The Oort cloud is an immense spherical cloud surrounding the planetary system and extending approximately 3 light years, about 30 trillion kilometers from the Sun. This vast distance is considered the edge of the Sun’s orb of physical, gravitational, or dynamical influence. … Recognition of the Oort cloud gave explanation to the age old questions: “What are comets, and where do they come from?”
If you search the internet for “oort cloud”, the web page(1) that bears the above summary is among the top results. Some sources, such as Wikipedia,(2) are honest enough to admit that the Oort Cloud is “hypothesized”, while some, like NASA(3) and the site quoted above, state it as a fact.
The truth is, nothing like an Oort Cloud has ever been observed or directly detected. What we do know is that comets cannot be anywhere close to 4.6 billion years old, which is the age of our solar system according the estimates of Naturalistic Cosmology. This view states that since comets lose too much material when they pass near the sun, they should have burned out long before now, so they must have been generated at various times long after the origin of the solar system. They’re too new to be a byproduct of the formation of the solar system.

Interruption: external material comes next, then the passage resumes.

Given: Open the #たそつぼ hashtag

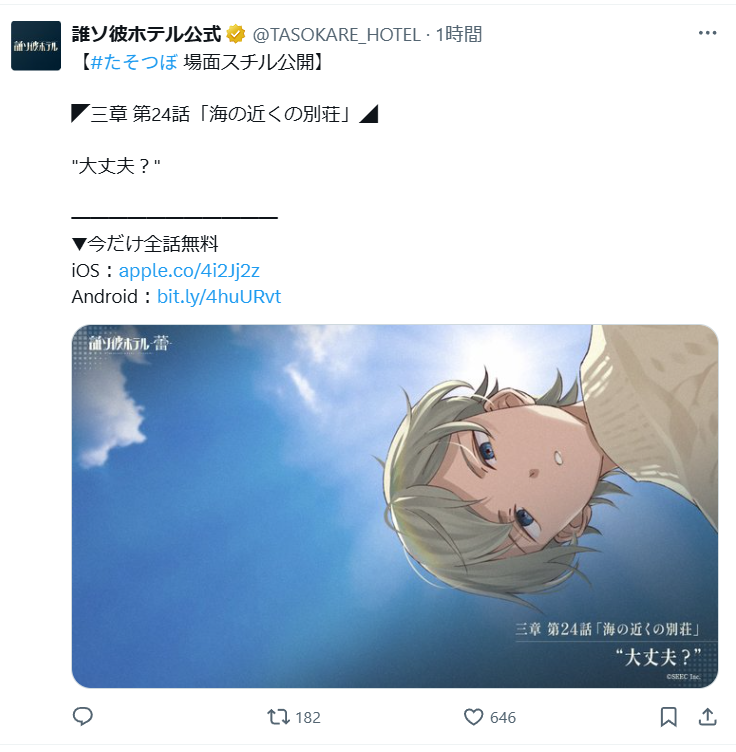Looking at the screenshot, I should pyautogui.click(x=134, y=62).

The Dutch astronomer Jan Oort first suggested in 1950 that comets come from a common region at the outer edge of the solar system, which was later named after him. This hypothesis, like the whole of secular science, was based solely on the prior commitment to a universe without a Creator—a completely naturalistic presupposition. From this view, there is no God, so we must assume that the universe was formed by chance over billions of years, and there must be another explanation for the creation of relatively young comets. The God of that gap is the Oort Cloud.
It’s interesting how faith commitments work, even in Christendom. We hypothesize based on convictions we already have, an a priori faith commitment to something that might support the new idea. The religion of Naturalistic Cosmology (the universe came about naturally) excludes divine creation. Of course, none of us were around to observe the solar system’s origin, so we start out with a certain assumption about how it began, gather evidence, test and interpret it based on the prior assumptions. In Christianity, we start by taking on faith the Bible’s description of God and creation and assuming its truth that God created comets (Genesis 1:14-19)(4). If we look at the same scientific evidence, interpreting it based on the Bible, comets still make sense.
Worldviews stand or fall from their foundations—where we start out in our thinking. When it was determined that comets do not make sense on Naturalism, secular scientists had to amend it by imagining an Oort Cloud, something for which we have absolutely no empirical evidence. It just needs to be there in order to keep Naturalistic Cosmology alive. But at its foundation, we still have to wonder how, on Naturalism, we end up with comets that move in predictable orbits when Naturalism itself can’t explain the origin of matter, motion, or any basic principal related to what we know about comets. That responsibility is ultimately passed along to other fields of study that also don’t hold up to inquiry about ultimate foundations either.
Only the eternal, omniscient Creator described in the Bible makes sense of comets, and everything else we can observe. Yes, since we cannot scientifically account for God, we ultimately accept Him by faith. But that faith makes sense of everything else—especially science. Those who put their faith in Naturalistic Cosmology often do what they accuse Creationists of doing, which is hypothesize an invisible origin for something like comets. That doesn’t make a lot of sense either.
1) http://www.solarviews.com/eng/oort.htm
2) http://en.wikipedia.org/wiki/Oort_cloud
3) http://solarsystem.nasa.gov/planets/profile.cfm?Object=KBOs
4) http://biblia.com/bible/esv/Genesis%201.14–19
Total bullshit!
I suppose that’s one way to describe the Oort Cloud hypothesis, but I’d prefer to call it a superfluous or unfounded conclusion, in order to avoid unnecessary profanity.